National Assembly Speaker Omar Barboza said that Parliament hasn’t yet decided how to proceed with the sentence issued by the exiled justices, ordering them to fill the Presidency’s vacancy, after declaring Nicolás “de facto president.” The sentence must be discussed by the various parliamentary caucuses after being reviewed by the legal department: “The problem isn’t about making decisions for their own sake but knowing whether we can execute them or not. We must be careful and responsible because the credibility of the only legitimate public branch is at stake, we can’t falter in constitutional terms,” said Barboza.

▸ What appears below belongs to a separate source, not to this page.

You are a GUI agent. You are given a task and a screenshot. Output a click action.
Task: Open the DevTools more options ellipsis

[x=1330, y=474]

He explained that they’ll use the contents of the sentence to advance the Comptrollership Committee’s investigation on Odebrecht. “There’s no rule of law in Venezuela and these sentences are inapplicable, but this is an important sight of the will to fight corruption and we’ll delve deeper into the details,” added Barboza. Additionally, in view of the intense criticism for the National Assembly’s regular sessions period, lawmaker Delsa Solórzano explained that this doesn’t mean they’re going on vacations: “The Constitution forces us to conclude the regular period and call for the extraordinary period. In fact, we’re in the National Assembly right now,” she wrote.

Briefs and serious

  • Yesterday, central states experienced a piece of the mayhem suffered by Zulia and Táchira, with outages and blackouts. The malfunction keeping many areas of Caracas in the dark since last night, sparked a night protest of Altagracia neighbors around the Miraflores Palace, also without electricity.
  • Argentine authorities arrested Luis Abraham Bastidas Ramírez, former logistics and general services manager at PDVSA and cousin of former Minister Rafael Ramírez, accused of laundering $5 million, who had an Interpol arrest warrant on him, issued at the request of the Principality of Andorra’s judicial authorities.

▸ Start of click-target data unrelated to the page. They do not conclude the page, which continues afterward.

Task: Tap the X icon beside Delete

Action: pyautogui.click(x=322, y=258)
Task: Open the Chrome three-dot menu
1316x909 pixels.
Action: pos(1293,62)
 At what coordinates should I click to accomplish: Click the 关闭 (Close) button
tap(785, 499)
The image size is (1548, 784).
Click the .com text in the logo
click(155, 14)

  • All the blackmail applied by the government to force Venezuelans to attend the national transport census failed. According to reports by executive spokespeople, only two million units have registered, merely 35% of the automotive fleet.
  • After attacking the access to the digital outlet Armando.info, and demanding internet providers to block its IP address, yesterday the government advanced on diversifying its censorship strategy: they barred four journalist, Ewald Scharfenberg, Joseph Poliszuk, Roberto Deniz and Alfredo Meza from leaving the country; and blocked the publication of the information about Alex Saab Morán regarding the alleged case of corruption with CLAP boxes. Now denouncing corruption in food imports is a crime, because according to Saab, these investigations damage his honor and reputation. It’s a terrible precedent for press freedom and the access to information.

Ecuador’s government announced that starting Saturday, August 18, they will demand that Venezuelans show their passports as a requisite to enter their territory, said Interior Minister Mauro Toscanini. Up until now, we only needed to show our ID cards.